Ici c'est un peu la même chose, mais avec des pesticides et l'un des mets favoris du Français : le vin. Cet aspect du scénario est d'ailleurs son point fort, car il peut être considéré comme visionnaire. Car parler des pesticides dans les 70's était un peu moins évident qu'aujourd'hui et le film s'avère convaincant sur le sujet. On y croit et c'est ce qu'on peut attendre d'un tel concept. D'autant que Rollin s'en amuse en montrant que certaines femmes sont moins impactées physiquement par le virus, à l'image de Brigitte Lahaie qui donne de sa personne (quitte à prendre un sacré coup de froid, les conditions météorologiques étant glaciales).

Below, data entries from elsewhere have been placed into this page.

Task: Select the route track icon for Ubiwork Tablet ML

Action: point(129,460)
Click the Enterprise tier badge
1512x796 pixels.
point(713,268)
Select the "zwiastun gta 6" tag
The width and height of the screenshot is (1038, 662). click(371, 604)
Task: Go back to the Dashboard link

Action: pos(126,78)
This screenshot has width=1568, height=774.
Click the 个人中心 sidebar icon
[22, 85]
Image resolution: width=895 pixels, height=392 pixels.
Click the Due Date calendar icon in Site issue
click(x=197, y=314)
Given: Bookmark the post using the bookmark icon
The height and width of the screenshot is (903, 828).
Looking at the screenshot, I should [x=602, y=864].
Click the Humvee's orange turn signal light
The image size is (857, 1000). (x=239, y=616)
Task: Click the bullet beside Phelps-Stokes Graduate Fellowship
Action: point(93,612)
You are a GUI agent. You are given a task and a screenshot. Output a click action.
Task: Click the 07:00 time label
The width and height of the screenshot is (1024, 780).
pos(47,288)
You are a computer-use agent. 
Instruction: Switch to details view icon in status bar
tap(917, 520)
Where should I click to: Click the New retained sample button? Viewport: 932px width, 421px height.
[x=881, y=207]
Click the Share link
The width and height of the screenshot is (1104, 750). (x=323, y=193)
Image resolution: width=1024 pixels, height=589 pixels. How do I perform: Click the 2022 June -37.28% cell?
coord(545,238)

Autant dire que le film est sans pitié envers les femmes, les hommes contaminés les liquidant à coup de fourche quand ce ne sont pas des décapitations. Une scène assez crue, cruelle (on parle du meurtre d'une aveugle) et détonante dans un film qui reste tout de même soft dans l'ensemble. Disons que même pour l'époque, les italiens Lucio Fulci et Dario Argento étaient plus radicaux. L'interdiction aux moins de 18 ans semble plus due à son époque et s'avère désormais peu envisageable. Soulignons que la plupart des maquillages sont plutôt réussis avec une dégradation progressive de la peau, sous forme de pustules et autres joyeusetés.
Les soucis des Raisins de la mort sont en revanche divers. La postsynchronisation laisse souvent à désirer, le jeu varie également d'un acteur à l'autre. Il peut autant se passer beaucoup de choses que rien du tout, rendant le rythme du film un peu particulier. On voit que le budget n'est pas toujours au rendez-vous avec ces explosions où on ne voit généralement pas les victimes ou alors sous forme de cadavres bien après l'action. Pourtant pas faute d'en montrer pas mal une fois l'héroïne en compagnie du duo de gars fort sympathiques.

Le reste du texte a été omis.